Le meilleur moyen de progresser spirituellement

Le pape Jean Paul II disait que “la mission est un problème de foi, elle est précisément la mesure de notre foi en Jésus et en son amour pour nous” (Redemptoris missio, 11). C’est bien pratique d’avoir un indice pour faire le point sur son attachement au Christ. Voilà un moyen tout simple : est-ce que j’ai le souci de l’évangélisation ? Si j’ai vraiment rencontré Jésus, qu’il est mon ami, que je l’aime, je ne peux pas ne pas le faire aimer ! Cette règle vaut d’ailleurs pour toute l’Église :“Dans l’histoire de l’Église, le dynamisme missionnaire a toujours été un signe de vitalité, de même que son affaiblissement est le signe d’une crise de la foi” (RM, 2).

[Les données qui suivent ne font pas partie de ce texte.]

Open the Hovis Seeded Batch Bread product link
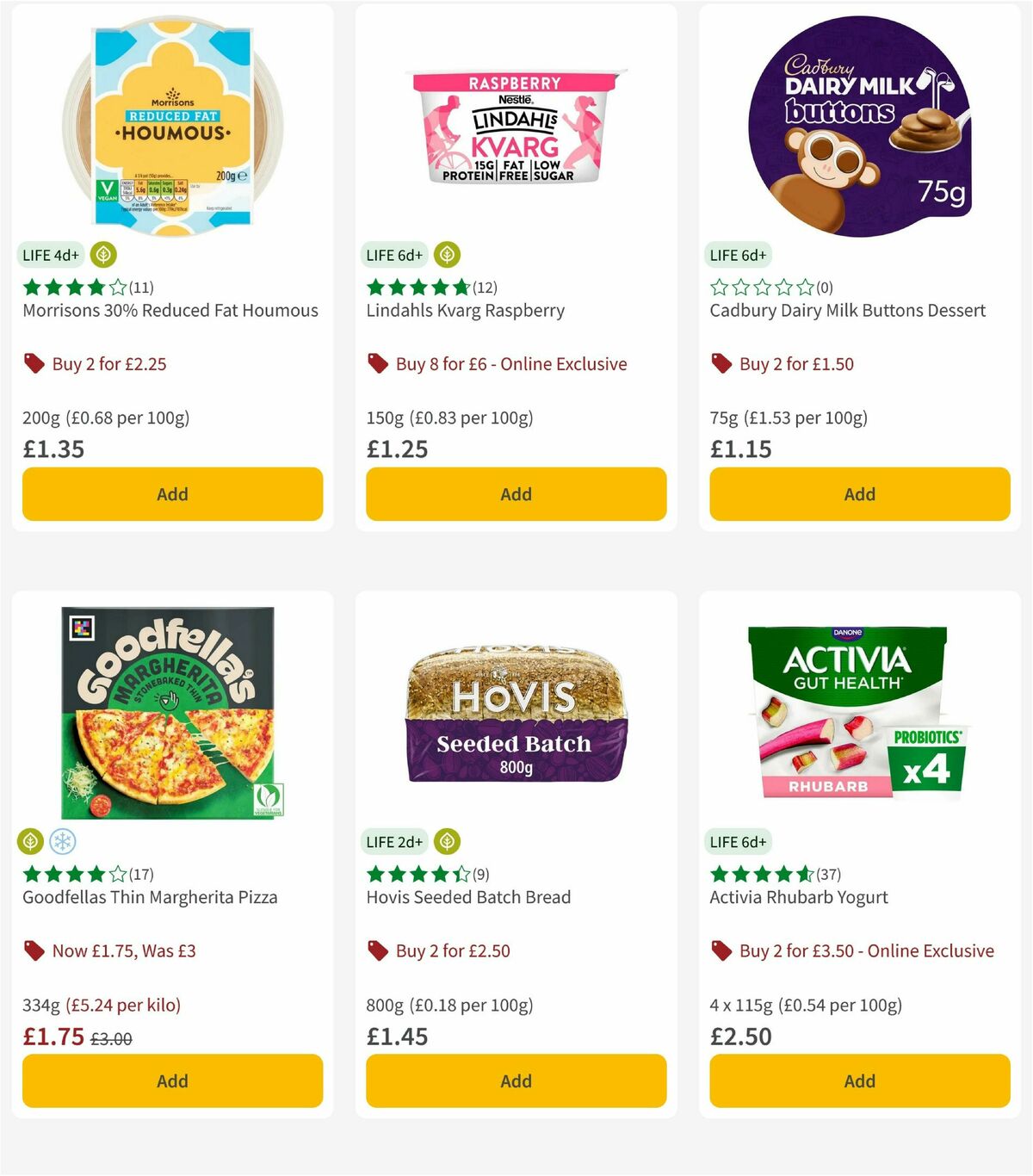This screenshot has width=1033, height=1176. [x=468, y=897]
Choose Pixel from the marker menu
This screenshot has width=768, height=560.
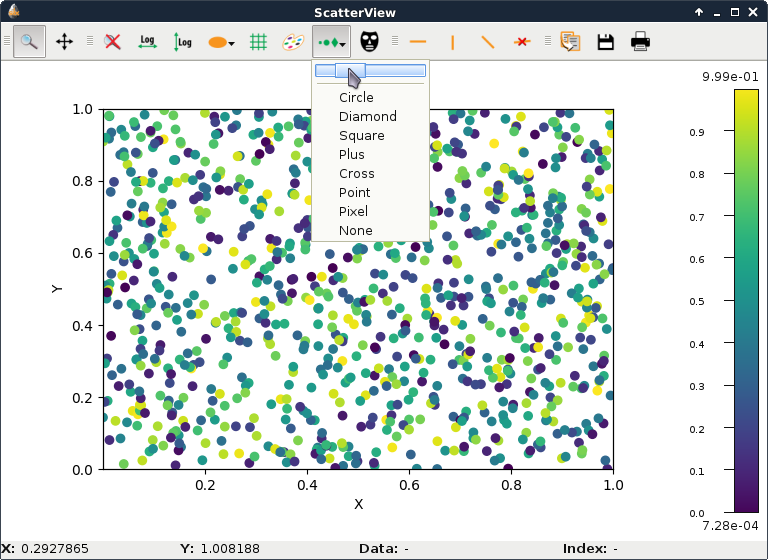click(x=353, y=211)
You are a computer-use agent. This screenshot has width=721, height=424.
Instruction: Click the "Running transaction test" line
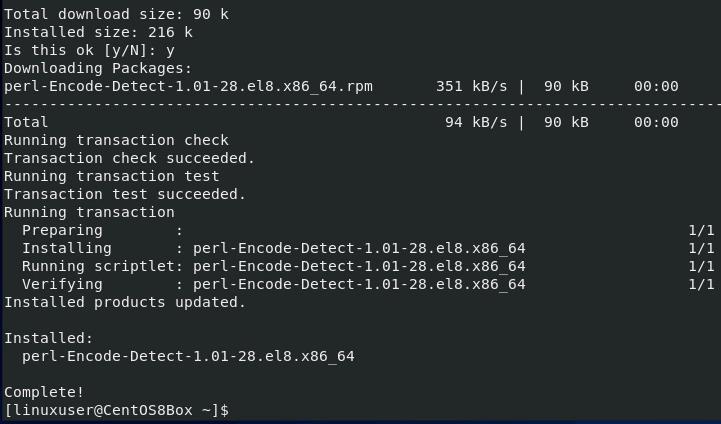tap(111, 176)
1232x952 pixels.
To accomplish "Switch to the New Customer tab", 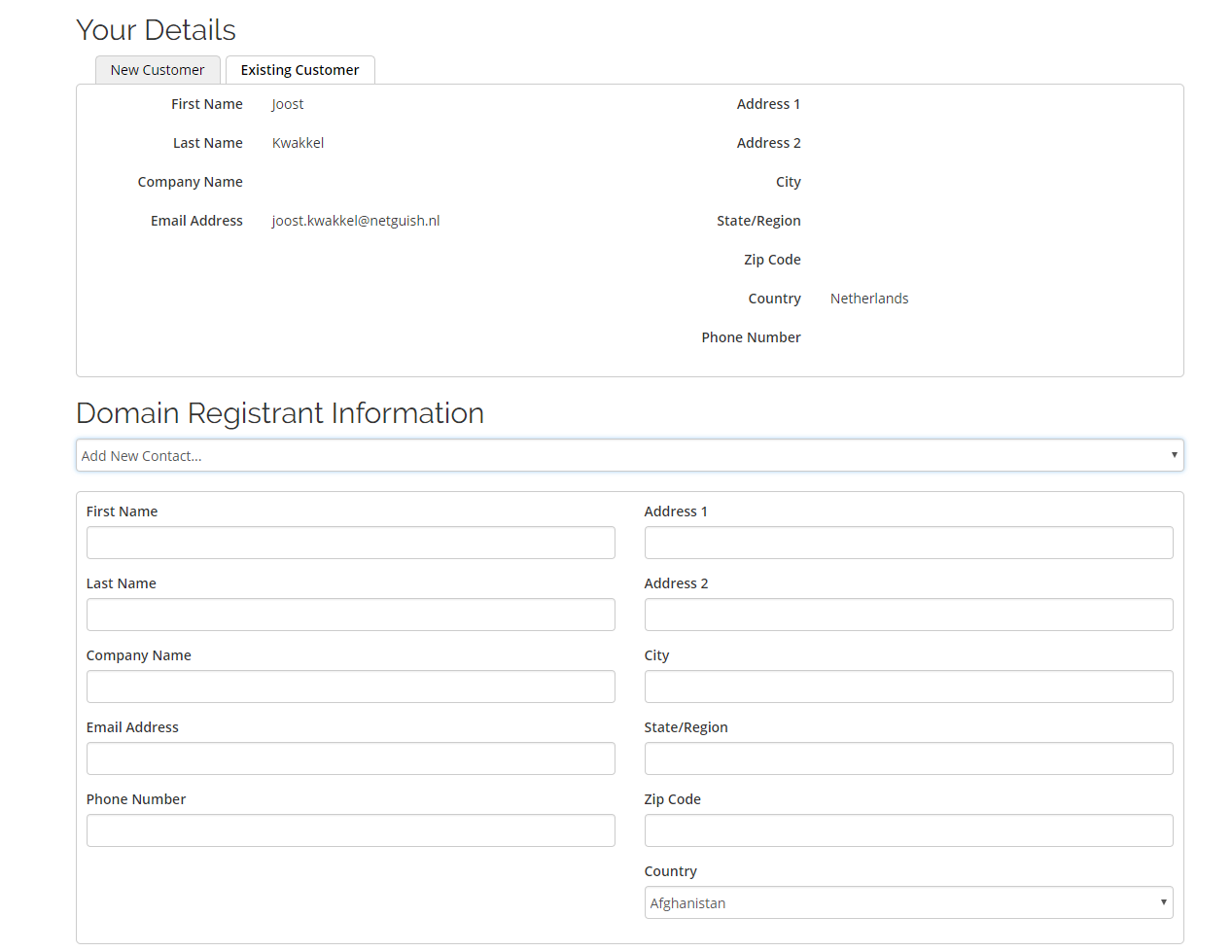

Ainsi, s’ouvrir à la mission est un remède pour guérir de… l’hépatite F : la crise de foi !Lorsque quelqu’un a une hépatite, il prend les moyens pour guérir. Celui qui a une hépatite F, c’est-à-dire une foi jaunâtre, celle qui ne vous donne pas la joie, celle qui vous enferme dans des habitudes routinières qui vous dépriment, celui-là a plus que jamais besoin de faire une expérience missionnaire pour guérir !

En effet, au précepte missionnaire de Jésus est lié l’assurance de l’action du Saint Esprit : “Ne vous inquiétez pas de savoir comment parler ou que dire : ce que vous aurez à dire vous sera donné à cette heure-là, car ce n’est pas vous qui parlerez, c’est l’esprit de votre Père qui parlera en vous” (Mt 10, 19-20). Ainsi, lorsqu’un chrétien se lance dans la mission, il fait souvent l’expérience concrète de l’action de Dieu en lui et à travers lui. Il se trouve fortifié dans sa propre foi : “La foi s’affermit lorsqu’on la donne !” (RM, 2.)

S’engager dans la mission procure une grande joie

Saint Paul s’écriait “Malheur à moi si je n’évangélise pas” ! (1Co 9, 16) A contrario, nous pouvons dire avec lui : “Bonheur à moi si j’évangélise !” Le pape François en a fait le thème de sa première exhortation apostolique : “La joie de l’Évangile qui remplit la vie de la communauté des disciples est une joie missionnaire. Les soixante-dix disciples en font l’expérience, eux qui reviennent de la mission pleins de joie (cf.Lc10, 17). Cette joie est un signe que l’Évangile a été annoncé et donne du fruit”(Evangelii gaudium, 21).